Feeding pelleted diets increased the length, width, and breaking strength of tibia bones of broiler chickens in the current study. This could be explained by the increased availability of some minerals, particularly Ca, P, and Mg from the pelleted diets. Pelleting reduces the wastage of these important minerals, leading to improved performance and bone characteristics. Further improvement of these bone physical traits was then observed when the microbial enzymes were supplemented, with better results shown when a combination of QB (phytase) and Axtra XB was added to the diets. This could be due to, especially the effect of phytase, in degrading the phytate-nutrient complex, which could increase utilization of minerals. The improved bone physical characteristics could also be related to the increased body weight for birds on pelleted diets. These results are in accord with the findings of Hossain et al. [29] who found that tibia length and strength were increased when the birds were offered diets with phytase and carbohydrases. Tibia ash content was increased in the group of birds supplied with pelleted diets, and this was also improved by enzymes, especially when QB was added in combination with Axtra XB. These results are in agreement with previous studies by De Sousa et al. [8] and Brenes et al. [30], who found an increase in ash content of tibial bone when phytase and carbohydrase were added to maize-soybean-based diets. In the current study, feed form did not influence the mineral contents of tibia bone; however, microbial enzyme inclusion increased the content of some minerals: QB supplementation specifically increased the potassium and zinc contents. A previous study by Brenes et al. [30] showed that phytase supplementation increased Zn, P, and Ca of broiler tibia bones in a maize-soybean-based diets. Furthermore, phytase inclusion in maize-based diets has been reported to increase the bioavailability of bound phosphorus and other minerals such as Ca, Zn, Fe, and Cu [31].
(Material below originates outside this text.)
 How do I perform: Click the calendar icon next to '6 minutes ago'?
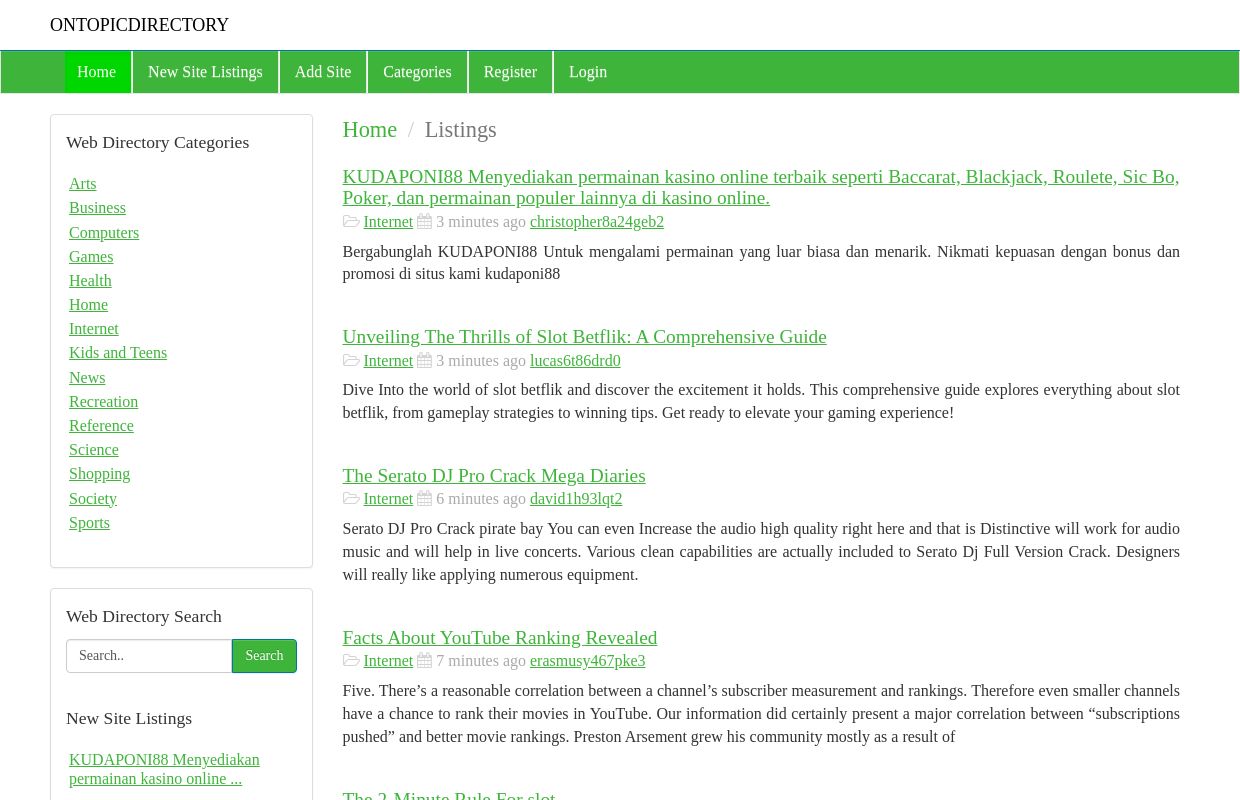424,498
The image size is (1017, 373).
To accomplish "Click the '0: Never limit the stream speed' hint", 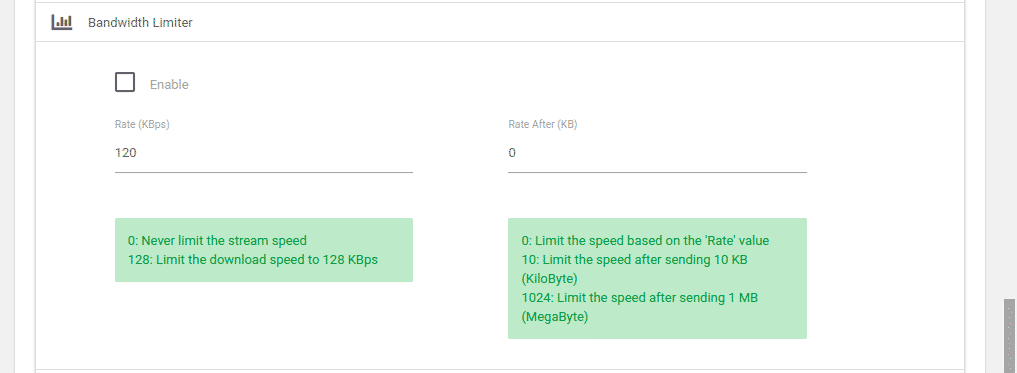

In the current study, pelleted diets increased the digestibility of both indispensable and dispensable amino acids. This could be related to the process of pelleting which increases the surface area of the ingredients to the action of digestive enzymes [7]. Furthermore, the heat applied during pelleting inactivates proteinaceous enzyme inhibitors, and breaks the cell wall of ingredients, providing greater access for the enzymes to the nutrients, hence increasing the digestibility [25]. Pelleting increases protein digestibility by deactivating anti-nutrients, which may improve amino acid digestibility.

Broiler chickens, like other young animals, have undeveloped digestive enzyme capacity, and thus require exogenous enzymes to enhance the digestibility of amino acid for maintenance and growth [9]. The results of the current study are in line with the findings of Cowieson and Ravindran [32] who observed improvement in the ileal digestibility of most amino acids when an enzyme cocktail of phytase and carbohydrase was added to broiler diets. A study by Rutherfurd et al. [33] revealed improved broiler ileal digestibility for most measured amino acids ecept methionine, tyrosine, histidine, and threonine when microbial phytase was added to maize–soybean-based diet. He et al. [34] also demonstrated an improvement in apparent ileal digestibility of histidine, threonine, aspartic acid, cystine, proline, and serine when diets were supplemented with phytase.

The increased digestibility of some minerals in pelleted diets is explained by the fact that pelleting tends to conserve more nutrients compared to mash diets. However, this response was not observed for all minerals, for reasons that are not clear. The digestibility of Ca, P, K, S, Zn, and Fe was also increased by enzyme supplementation, when QB (phytase) was added singly or combined with Axtra XB. It has been reported that the addition of phytase to maize-based diets increases the availability of phytate-phosphorus and other minerals, including Ca, Zn, Cu, and Fe [31, 35]. Similarly, Bradbury et al. [36] found that phytase addition to broiler diets improved the digestibility of both Ca and P.